L’employeur public peut prendre des mesures conservatoires dans le cadre de la législation sur les risques psychosociaux … mais dans le respect des principes de droit administratif

Le 22 juillet 2015, le Conseil d’État s’est prononcé sur une demande en suspension dirigée contre une décision déchargeant temporairement le directeur d’un département de la Région Wallonne de ses fonctions. Cette décision avait été adoptée, à titre de mesure conservatoire, à la suite d’une analyse des risques psychosociaux et d’une instruction de plainte en harcèlement moral.

Pour résumer, le directeur invoquait deux arguments à l’appui de sa demande en suspension : l’un concernait principalement la motivation de l’acte attaqué tandis que l’autre concernait le respect du principe d’audition préalable.

Cet arrêt est intéressant à plus d’un titre. S’il fallait choisir, nous retiendrons les deux éléments suivants :

  • D’une part, le Conseil d’État relève que la mesure provisoire proposée par le conseiller en prévention différait de celle adoptée au final par l’employeur, ce qui nécessitait que l’employeur expose les motifs justifiant sa décision ;
  • D’autre part, le Conseil d’État a décidé que même si l’employeur doit prendre des mesures conservatoires, suite à une demande du conseiller en prévention sur la base de la loi du 4 août 1996 relative au bien-être des travailleurs lors de l’exécution de leur travail, l’application de cette loi ne permettait pas à l’autorité administrative de ne pas appliquer les principes fondamentaux de droit administratif, tel que le principe d’audition préalable.
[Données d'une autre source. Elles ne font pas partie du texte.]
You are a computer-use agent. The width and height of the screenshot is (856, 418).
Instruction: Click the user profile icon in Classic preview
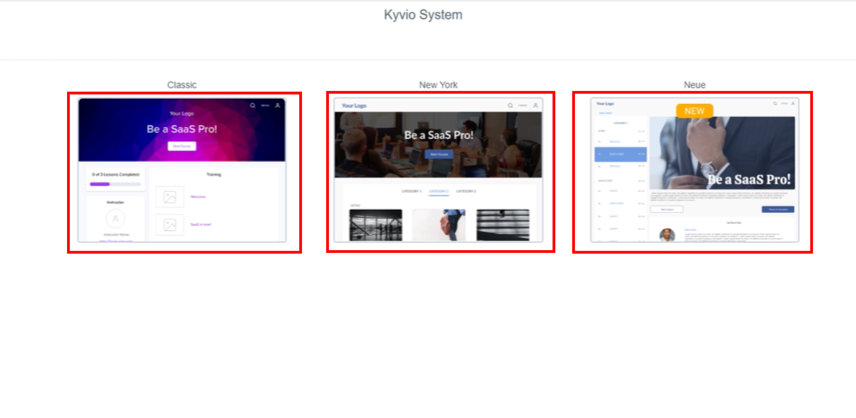[277, 105]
Pourrait-on déduire de cet arrêt que les principes de droit administratif, comme le principe d’audition préalable ou l’obligation de motivation formelle des actes administratifs, seraient applicables aux employeurs publics dans des matières concernant directement le droit du travail ?

Selon nous, répondre par l’affirmative irait au-delà de l’enseignement de l’arrêt du Conseil d’Etat … Néanmoins, quand on connait la jurisprudence discordante entre le nord et le sud du pays sur l’application de ces principes au licenciement des agents contractuels de la fonction publique, on aurait bien envie de creuser un peu plus la réflexion.